BLOQUE DE TEXTO
-.-.-
El titular del Ejecutivo de la mayor potencia bélica del mundo se lanzó en una ofensiva que se parece mucho a la censura. El fantasma del lawfare llega también al rock.

El conflicto estalló tras el show del 17 de mayo en el Reino Unido, donde Springsteen —históricamente identificado con el Partido Demócrata y con un discurso obrero y progresista— redobló sus críticas políticas. “Nunca olviden lo que hizo este hombre con su odio, su racismo y su traición a la Constitución. No es solo un error del pasado: es una amenaza viva para el futuro de Estados Unidos”, dijo desde el escenario, en un tramo del recital que fue viralizado en redes.
Horas más tarde, Donald Trump usó su plataforma Truth Social para contraatacar. En un mensaje cargado de mayúsculas y acusaciones, exigió “una investigación a fondo” sobre el apoyo de Springsteen y Beyoncé a la campaña de Kamala Harris, sugiriendo que habrían recibido pagos ilegales disfrazados de contrataciones de servicios. “El pueblo estadounidense merece saber si sus impuestos están financiando la gira mundial de estos hipócritas de Hollywood”, escribió.
-.-.-
PREGUNTAS PLANTEADAS
a. Imprima, del texto sobre Trump y Springsteen, todo lo comprendido desde "El titular del" hasta "también al rock.".
b. Prosiga el texto sobre Trump y Springsteen a partir de su última oración.
-.-.-
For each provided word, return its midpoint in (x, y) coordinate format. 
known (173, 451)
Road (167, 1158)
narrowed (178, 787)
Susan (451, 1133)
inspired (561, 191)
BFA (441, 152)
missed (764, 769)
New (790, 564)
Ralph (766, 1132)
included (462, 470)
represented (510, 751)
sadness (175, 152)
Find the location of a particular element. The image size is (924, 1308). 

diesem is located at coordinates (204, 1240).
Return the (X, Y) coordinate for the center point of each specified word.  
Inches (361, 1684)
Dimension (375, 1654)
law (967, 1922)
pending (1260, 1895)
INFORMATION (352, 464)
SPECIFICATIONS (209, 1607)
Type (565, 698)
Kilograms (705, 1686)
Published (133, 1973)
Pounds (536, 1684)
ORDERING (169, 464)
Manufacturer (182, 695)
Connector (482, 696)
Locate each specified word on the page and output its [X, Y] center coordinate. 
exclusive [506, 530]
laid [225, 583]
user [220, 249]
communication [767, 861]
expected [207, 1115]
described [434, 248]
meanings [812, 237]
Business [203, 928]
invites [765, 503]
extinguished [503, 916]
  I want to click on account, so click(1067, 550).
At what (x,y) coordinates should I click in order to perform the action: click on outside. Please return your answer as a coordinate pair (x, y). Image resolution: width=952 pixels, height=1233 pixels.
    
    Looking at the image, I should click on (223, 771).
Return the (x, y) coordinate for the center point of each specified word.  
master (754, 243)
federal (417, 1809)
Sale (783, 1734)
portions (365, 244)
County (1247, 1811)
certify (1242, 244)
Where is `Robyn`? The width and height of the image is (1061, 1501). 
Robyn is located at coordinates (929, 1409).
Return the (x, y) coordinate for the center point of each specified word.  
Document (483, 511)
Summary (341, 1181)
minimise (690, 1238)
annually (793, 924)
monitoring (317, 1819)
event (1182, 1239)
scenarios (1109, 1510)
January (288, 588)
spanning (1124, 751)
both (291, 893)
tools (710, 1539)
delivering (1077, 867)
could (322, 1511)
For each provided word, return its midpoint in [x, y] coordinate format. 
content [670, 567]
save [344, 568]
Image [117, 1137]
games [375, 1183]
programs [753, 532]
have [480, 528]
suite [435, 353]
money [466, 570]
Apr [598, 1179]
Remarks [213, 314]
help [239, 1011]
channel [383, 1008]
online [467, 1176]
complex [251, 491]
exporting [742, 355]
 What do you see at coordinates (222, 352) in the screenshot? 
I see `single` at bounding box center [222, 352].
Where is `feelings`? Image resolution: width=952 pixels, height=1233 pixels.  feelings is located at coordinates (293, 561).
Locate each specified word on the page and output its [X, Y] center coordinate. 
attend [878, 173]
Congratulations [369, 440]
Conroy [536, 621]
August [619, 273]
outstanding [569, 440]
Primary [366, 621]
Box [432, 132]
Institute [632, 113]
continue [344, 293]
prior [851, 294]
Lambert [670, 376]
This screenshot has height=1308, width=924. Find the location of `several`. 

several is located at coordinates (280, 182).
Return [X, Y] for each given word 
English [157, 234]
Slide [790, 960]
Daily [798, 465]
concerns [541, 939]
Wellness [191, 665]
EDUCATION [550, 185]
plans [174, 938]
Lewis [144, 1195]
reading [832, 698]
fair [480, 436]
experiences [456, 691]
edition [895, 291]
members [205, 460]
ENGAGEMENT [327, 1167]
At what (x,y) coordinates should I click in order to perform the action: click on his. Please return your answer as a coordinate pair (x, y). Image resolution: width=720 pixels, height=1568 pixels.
-.-.-
RESPUESTAS POR PUNTO
a.
El titular del Ejecutivo de la mayor potencia bélica del mundo se lanzó en una ofensiva que se parece mucho a la censura. El fantasma del lawfare llega también al rock.

b.
Desde la campaña de Harris negaron de inmediato cualquier ilegalidad y explicaron que los fondos transferidos fueron destinados a cubrir gastos de producción de eventos. Springsteen, por ahora, eligió el silencio. Se lo vio firmando autógrafos en Dublín, sin responder preguntas de la prensa sobre el episodio. Pero su entorno dejó trascender que no tiene intención de retractarse ni de bajar el tono a sus intervenciones. “Bruce ha sido siempre coherente. Cuando el país atraviesa momentos oscuros, su guitarra no es decorado: es barricada”, dijo un miembro de su equipo técnico a medios locales.
Para los analistas políticos, el caso de Springsteen podría marcar un punto de inflexión en la relación entre la política y la cultura pop en EE.UU. La judicialización del activismo artístico parece ahora una herramienta al alcance de cualquier líder poco afecto a que lo contradigan.